IL-1 signaling pathway molecules as key markers in childhood asthma.

Abstract

The prevalence of childhood asthma has been increasing in recent years. This study aims to investigate the involvement of the key molecules of IL-1 (interleukin-1) signaling pathways in pediatric patients with asthma. Differentially expressed genes (DEGs) associated with IL-1 signaling pathways were identified with RNA-seq from peripheral blood samples collected from asthmatic or healthy children and were further verified in clinical peripheral blood samples. Cellular models and asthmatic mice were subsequently developed to validate the identified asthmatic markers.

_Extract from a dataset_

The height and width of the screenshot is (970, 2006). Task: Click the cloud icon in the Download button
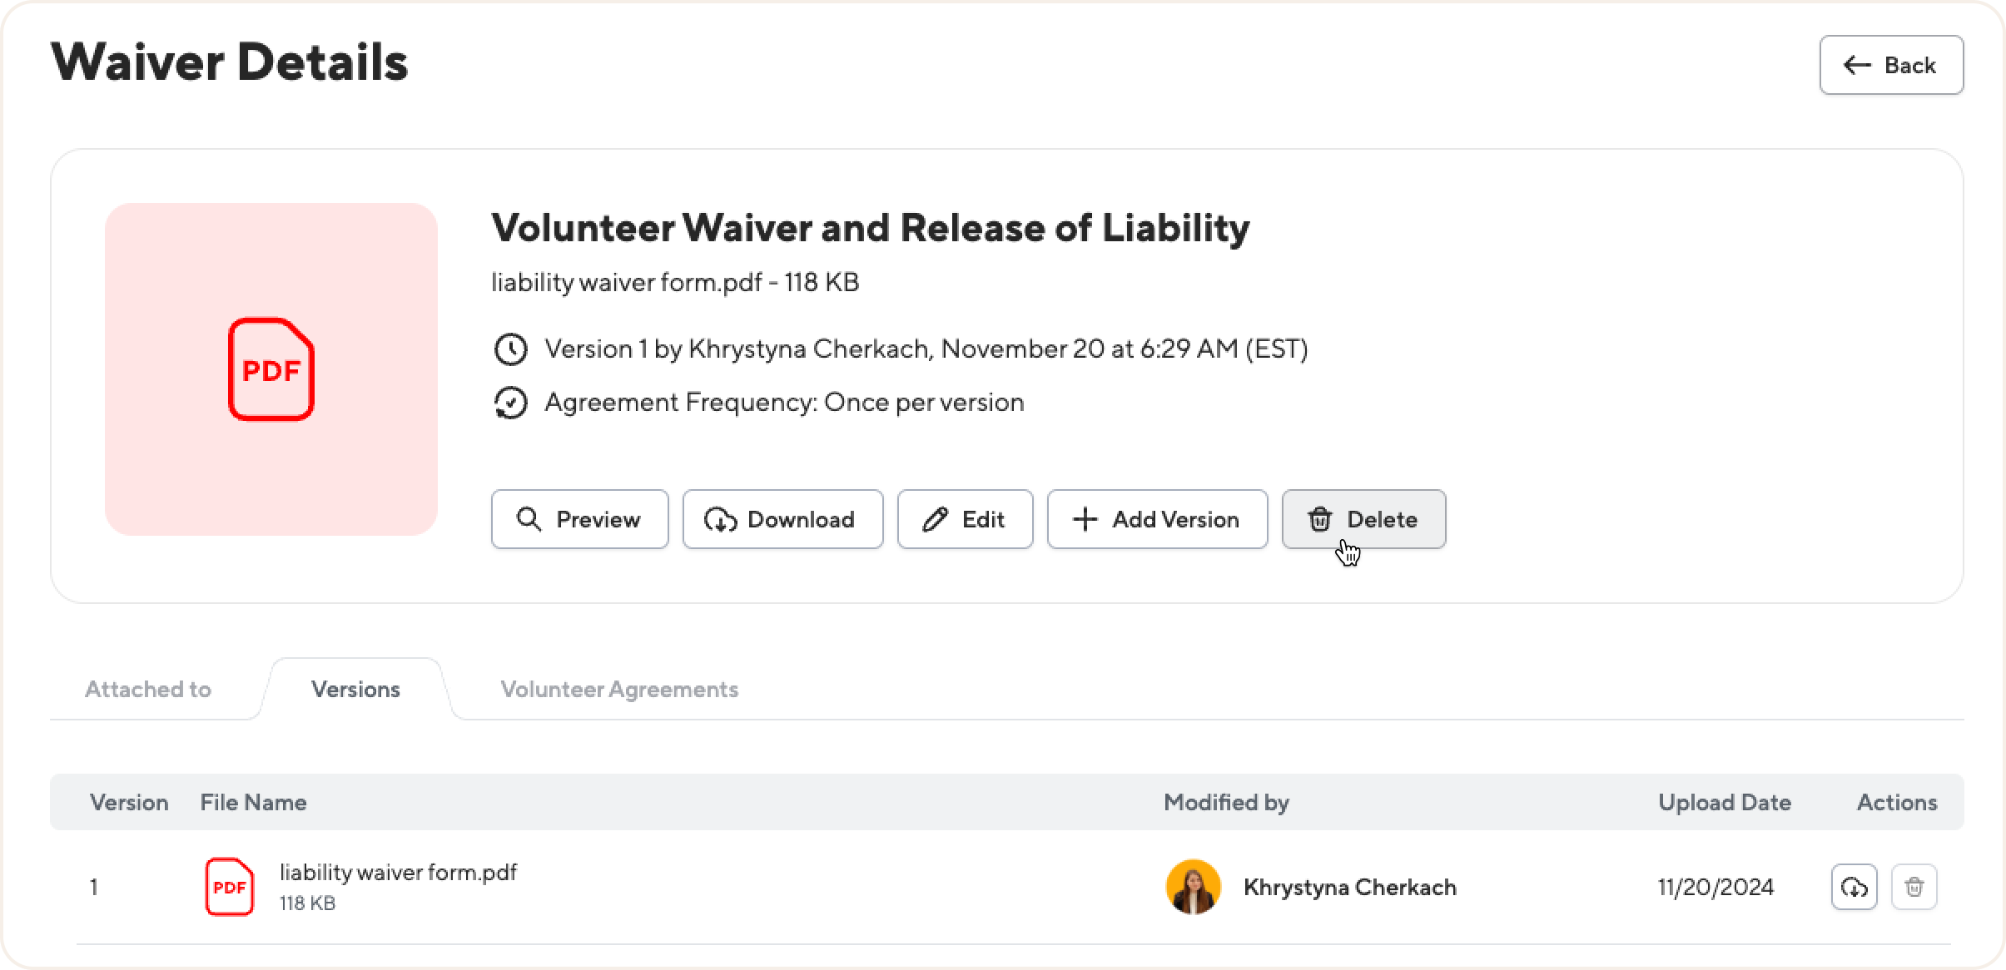[x=720, y=520]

Among the DEGs identified by RNA-seq, eight signal transducers associated with the IL-1 signaling network, namely IL-1RN, IL-1β, IL-1RAP, IRAK3, IL-1R1, MYD88, IRAK2, and PELI1, were found to be substantially upregulated in children with asthma. Interestingly, a significant serially increased expression of four genes (IL-1RN, IL-1RAP, IRAK3, and PELI1) was observed in healthy subjects, patients with chronic persistent asthma and patients with acute exacerbation asthma. In particular, these four genes were continuously overexpressed in recurrent patients. A significant induction of the above four genes was then observed in house dust mite (HDM)-stimulated peripheral blood mononuclear cells (PBMCs) and ovalbumin (OVA)-induced asthmatic mice. In addition, a time-dependent induction of IL-1RAP and PELI1 was also detected in HDM-treated THP-1 cells, an acute monocytic leukemia cell line. These results demonstrate that IL-1RN, IL-1RAP, IRAK3, and PELI1, which are signal transducers of the IL-1 signaling pathway, could serve as biomarkers for the pathogenesis of childhood asthma and for potential therapeutic targets of asthma.